Hi all,
I am running OpenBSD 5.5-STABLE, and I am experiencing some frustration with
BIND. I use
it for my internal DNS which works great. However, I now need to do some work
with Active
Directory and create a domain controller. I do not want to use the Microsoft
DNS server,
I am trying to use my BIND server and keep things "simple".
Problem:
The domain controller needs to perform dynamic DNS updates. Despite my best
efforts,
the dynamic update sent from the domain controller to my BIND server always
results in the
BIND server responding with a "server failure" (code 2) message.
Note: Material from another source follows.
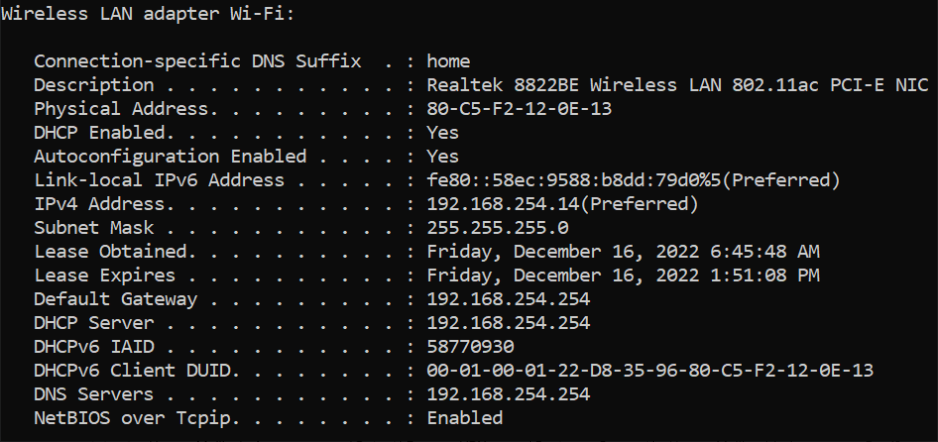Click the physical address 80-C5-F2-12-0E-13

click(x=519, y=109)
Upon inspecting my named logs, this is the problem:
general: info: journal file master/db.home.lan.jnl does not exist, creating it
general: error: master/db.home.lan.jnl: create: permission denied
The zone journal file can't be created, presumably because the chrooted
location BIND is
attempting to create the file (/var/named/master) only has permissions for
root:wheel, not
the named user/group which the process runs as.
I thought I would be smart and do:
# touch /var/named/master/db.home.lan.jnl
# chmod 666 /var/named/master/db.home.jnl
This however also fails (even 777). I would see log entries for the dynamic
updates now, but
then those are followed up with these errors:
update: info: client 192.168.1.250#51951: updating zone 'home.lan/IN': error:
journal open failed: no more
This is my zone configuration in named.conf:
zone "home.lan" in {
type master;
file "master/db.home.lan";
allow-update { 192.168.1.250; };
};
192.168.1.250 is the IP address of the domain controller. Note I am not using
DNSSEC or
keys here. I am aware this is not particularly secure, but this is my personal
network
and I just need to test some basic functionality with Active Directory.
Does anybody know what I can do to make the zone journal file be accessible by
named?
Warm regards,
Andrew